Perennials; caudex simple or branched, (often enlarged); densely pubescent, trichomes (sessile or short-stalked), 4-7-rayed, rays furcate or bifurcate, (tuberculate throughout). Stems simple or several from base, prostrate to erect, 0.5-2(-3.5) dm. Basal leaves: blade suborbicular or obovate to elliptic, (1-)2-5(-7) cm, margins entire, sinuate, or shallowly dentate. Cauline leaves (often secund, proximal shortly petiolate, distal sessile); blade linear to obovate or rhombic, 1-2.5(-4) cm, margins entire or shallowly dentate. Racemes dense, compact, (usually elongated in fruit). Fruiting pedicels (usually sharply sigmoid, rarely nearly divaricate-spreading and straight), 5-15(-20) mm, (stout). Flowers: sepals elliptic, 5-8.5 mm, (lateral pair boat-shaped, saccate, median pair thickened apically, cucullate); petals (yellow to orange, sometimes fading purplish), narrowly spatulate or obovate, (6-)7.5-12 mm, (claw undifferentiated from blade, or gradually narrowed to claw, slightly expanded basally). Fruits (erect), ellipsoid or ovoid, not or slightly obcompressed, (apex not compressed), (6-)7-12 mm; valves densely pubescent, sometimes sparsely pubescent inside; ovules (8-)12-20(-24) per ovary; style 3-7 mm, (sometimes pubescent). Seeds flattened. 2n = 10.

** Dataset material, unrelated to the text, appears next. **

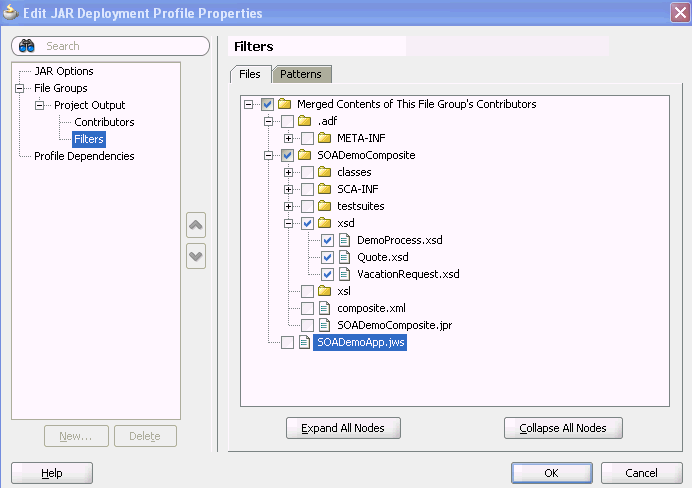
Task: Click Collapse All Nodes button
Action: click(563, 428)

Flowering Apr-Jun(-Aug). Banks, rock outcrops, stony slopes and benchlands, from plains into mountains, in sagebrush, open scrub oak, pinyon-juniper woodland, ponderosa pine, Douglas fir on granitic, often gravelly, non-calcareous soils, rarely on calcareous soils; 1000-3300 m; Ariz., Colo., Nebr., N.Mex., S.Dak., Wyo.

Physaria montana is a rather variable species that in southwestern Colorado morphologically approaches P. rectipes and in eastern Wyoming approaches P. curvipes; it is unusual in the genus for its frequent presence on igneous, non-calcareous soils.